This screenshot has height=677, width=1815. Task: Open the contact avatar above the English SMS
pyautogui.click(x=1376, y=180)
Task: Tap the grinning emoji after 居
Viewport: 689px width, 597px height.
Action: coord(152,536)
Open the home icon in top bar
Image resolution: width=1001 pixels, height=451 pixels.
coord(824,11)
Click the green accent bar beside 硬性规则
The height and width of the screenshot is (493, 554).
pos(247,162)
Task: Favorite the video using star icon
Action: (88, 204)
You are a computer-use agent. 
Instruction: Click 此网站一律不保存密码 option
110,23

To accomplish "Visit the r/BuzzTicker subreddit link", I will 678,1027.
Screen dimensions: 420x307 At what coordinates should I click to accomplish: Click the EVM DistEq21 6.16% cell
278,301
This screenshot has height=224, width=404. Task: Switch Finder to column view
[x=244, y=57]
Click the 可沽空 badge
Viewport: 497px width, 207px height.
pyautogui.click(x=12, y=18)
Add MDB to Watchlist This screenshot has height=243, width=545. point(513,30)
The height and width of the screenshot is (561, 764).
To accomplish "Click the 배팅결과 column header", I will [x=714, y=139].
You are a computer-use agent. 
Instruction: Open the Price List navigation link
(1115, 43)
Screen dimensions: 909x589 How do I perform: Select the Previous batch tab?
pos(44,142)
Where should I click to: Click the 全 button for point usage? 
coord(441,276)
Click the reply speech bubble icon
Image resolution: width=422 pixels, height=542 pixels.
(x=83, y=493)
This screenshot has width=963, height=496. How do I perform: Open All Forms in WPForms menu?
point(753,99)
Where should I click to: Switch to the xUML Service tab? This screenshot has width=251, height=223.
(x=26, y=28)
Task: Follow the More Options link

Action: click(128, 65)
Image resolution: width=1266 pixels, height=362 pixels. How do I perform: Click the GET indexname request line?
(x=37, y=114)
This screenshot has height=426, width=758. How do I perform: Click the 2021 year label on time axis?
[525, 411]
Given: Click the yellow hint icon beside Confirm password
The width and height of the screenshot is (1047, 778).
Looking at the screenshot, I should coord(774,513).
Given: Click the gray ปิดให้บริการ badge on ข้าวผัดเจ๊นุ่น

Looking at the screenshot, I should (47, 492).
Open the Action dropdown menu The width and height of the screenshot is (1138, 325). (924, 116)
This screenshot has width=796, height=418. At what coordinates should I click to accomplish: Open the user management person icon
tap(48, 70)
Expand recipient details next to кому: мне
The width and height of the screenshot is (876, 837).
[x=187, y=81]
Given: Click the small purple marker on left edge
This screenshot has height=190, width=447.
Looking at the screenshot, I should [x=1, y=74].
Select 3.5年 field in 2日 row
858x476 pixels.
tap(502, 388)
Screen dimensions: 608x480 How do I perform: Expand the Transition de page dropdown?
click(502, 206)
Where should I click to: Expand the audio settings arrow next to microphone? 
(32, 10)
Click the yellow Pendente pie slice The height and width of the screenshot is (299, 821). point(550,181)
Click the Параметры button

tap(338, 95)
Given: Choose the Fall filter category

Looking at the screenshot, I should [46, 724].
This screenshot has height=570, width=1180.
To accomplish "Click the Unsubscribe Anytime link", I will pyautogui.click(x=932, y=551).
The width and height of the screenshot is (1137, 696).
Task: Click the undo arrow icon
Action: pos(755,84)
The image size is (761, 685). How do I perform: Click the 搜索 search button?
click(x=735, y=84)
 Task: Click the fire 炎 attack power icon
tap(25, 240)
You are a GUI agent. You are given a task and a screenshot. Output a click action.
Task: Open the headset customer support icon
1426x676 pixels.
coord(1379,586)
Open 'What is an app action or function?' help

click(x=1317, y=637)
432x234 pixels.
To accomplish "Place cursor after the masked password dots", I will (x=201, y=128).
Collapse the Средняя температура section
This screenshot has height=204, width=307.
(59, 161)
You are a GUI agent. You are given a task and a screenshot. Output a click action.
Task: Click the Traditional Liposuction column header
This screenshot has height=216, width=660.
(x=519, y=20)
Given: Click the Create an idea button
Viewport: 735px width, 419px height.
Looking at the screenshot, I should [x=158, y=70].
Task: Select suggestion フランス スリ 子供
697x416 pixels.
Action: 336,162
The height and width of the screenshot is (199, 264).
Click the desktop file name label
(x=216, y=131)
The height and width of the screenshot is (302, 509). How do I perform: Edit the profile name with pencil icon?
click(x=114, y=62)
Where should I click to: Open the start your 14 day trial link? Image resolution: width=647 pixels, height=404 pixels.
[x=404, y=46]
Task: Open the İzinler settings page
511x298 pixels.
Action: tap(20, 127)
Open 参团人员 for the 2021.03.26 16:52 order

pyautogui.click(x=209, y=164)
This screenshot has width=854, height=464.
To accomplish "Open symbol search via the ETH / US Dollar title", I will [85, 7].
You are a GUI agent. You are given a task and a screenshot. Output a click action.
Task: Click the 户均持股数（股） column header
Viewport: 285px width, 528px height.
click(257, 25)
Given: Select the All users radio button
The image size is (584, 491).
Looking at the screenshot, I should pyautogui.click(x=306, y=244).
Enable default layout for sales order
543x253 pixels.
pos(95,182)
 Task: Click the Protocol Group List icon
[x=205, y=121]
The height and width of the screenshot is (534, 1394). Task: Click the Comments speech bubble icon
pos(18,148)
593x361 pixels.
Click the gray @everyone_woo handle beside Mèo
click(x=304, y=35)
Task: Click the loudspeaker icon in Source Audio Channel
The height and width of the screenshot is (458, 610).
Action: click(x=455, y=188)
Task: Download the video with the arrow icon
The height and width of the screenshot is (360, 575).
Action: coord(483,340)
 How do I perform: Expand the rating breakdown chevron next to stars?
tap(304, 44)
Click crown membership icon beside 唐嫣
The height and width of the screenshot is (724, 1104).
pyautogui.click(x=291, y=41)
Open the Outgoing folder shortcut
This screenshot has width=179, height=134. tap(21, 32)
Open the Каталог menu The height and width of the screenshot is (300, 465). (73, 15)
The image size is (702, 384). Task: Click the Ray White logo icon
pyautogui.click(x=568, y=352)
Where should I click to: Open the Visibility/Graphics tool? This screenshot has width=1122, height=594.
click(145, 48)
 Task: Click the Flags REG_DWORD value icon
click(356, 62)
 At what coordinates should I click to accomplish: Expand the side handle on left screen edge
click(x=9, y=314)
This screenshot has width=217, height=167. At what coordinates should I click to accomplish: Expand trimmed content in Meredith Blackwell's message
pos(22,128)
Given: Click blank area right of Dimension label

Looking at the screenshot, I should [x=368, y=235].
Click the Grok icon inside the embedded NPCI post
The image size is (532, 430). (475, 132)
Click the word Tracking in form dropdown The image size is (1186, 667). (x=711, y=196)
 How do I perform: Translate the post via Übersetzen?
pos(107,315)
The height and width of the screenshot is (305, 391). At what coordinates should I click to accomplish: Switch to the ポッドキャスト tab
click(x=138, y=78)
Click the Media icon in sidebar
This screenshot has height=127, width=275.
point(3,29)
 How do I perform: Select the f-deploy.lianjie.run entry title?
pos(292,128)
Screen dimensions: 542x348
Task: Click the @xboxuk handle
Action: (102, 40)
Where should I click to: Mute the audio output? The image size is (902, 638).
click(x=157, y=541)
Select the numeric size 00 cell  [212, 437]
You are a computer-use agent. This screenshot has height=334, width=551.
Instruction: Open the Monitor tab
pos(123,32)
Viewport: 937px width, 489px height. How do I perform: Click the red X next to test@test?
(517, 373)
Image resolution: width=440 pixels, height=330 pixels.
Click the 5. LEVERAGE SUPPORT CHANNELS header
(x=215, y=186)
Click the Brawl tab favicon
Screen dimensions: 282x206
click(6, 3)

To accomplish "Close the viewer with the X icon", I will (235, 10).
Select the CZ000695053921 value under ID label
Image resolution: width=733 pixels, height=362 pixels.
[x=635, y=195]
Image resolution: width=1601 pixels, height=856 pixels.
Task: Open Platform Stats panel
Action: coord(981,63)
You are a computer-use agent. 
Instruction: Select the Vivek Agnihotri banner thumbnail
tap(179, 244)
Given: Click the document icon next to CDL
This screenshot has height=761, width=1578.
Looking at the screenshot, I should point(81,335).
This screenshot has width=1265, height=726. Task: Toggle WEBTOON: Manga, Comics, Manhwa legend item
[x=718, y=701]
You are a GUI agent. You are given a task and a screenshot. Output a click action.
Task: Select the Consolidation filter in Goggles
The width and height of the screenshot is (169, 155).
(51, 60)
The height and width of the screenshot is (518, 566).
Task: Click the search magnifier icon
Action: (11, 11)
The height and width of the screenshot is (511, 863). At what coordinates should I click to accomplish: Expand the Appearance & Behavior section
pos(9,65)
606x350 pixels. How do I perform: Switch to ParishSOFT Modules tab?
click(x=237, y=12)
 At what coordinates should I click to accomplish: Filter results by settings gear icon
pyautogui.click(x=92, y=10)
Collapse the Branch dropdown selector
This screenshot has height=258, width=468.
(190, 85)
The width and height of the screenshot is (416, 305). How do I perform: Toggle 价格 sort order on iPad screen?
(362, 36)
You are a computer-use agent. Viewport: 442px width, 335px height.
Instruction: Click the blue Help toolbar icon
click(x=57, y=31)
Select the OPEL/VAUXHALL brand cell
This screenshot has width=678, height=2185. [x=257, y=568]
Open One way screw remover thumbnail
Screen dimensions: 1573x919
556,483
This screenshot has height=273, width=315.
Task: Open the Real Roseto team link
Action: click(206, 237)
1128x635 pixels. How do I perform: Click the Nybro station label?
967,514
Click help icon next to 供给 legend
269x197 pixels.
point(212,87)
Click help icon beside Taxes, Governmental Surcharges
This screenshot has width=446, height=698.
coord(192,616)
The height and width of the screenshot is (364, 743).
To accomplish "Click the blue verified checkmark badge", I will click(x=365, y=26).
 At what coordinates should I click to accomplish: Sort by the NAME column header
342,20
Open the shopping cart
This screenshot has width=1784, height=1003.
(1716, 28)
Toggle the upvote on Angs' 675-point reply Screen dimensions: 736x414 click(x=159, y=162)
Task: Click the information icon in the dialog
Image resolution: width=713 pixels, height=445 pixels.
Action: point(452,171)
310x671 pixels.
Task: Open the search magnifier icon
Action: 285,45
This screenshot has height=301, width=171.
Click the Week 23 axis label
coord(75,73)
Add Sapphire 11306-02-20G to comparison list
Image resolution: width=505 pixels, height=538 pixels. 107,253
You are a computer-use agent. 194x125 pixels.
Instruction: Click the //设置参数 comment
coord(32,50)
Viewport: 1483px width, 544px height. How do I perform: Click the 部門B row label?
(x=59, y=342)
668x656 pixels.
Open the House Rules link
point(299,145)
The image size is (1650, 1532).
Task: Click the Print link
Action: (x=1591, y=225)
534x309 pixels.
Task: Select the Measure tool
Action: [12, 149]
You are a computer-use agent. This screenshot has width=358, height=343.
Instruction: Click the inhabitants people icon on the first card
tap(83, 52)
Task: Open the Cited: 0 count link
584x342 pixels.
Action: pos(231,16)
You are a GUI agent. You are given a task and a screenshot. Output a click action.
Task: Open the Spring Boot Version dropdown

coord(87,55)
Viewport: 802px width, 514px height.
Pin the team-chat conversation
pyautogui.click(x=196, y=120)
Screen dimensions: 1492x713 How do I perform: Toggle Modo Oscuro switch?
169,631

····················

→ TASK TO COMPLETE
Copy out each line of the data containing the string "computer".

→ RESULT
You are a computer-use agent. 
You are a computer-use agent. 
You are a computer-use agent. This screenshot has height=334, width=551.
You are a computer-use agent. 
You are a computer-use agent. Viewport: 442px width, 335px height.
You are a computer-use agent. 194x125 pixels.
You are a computer-use agent. This screenshot has width=358, height=343.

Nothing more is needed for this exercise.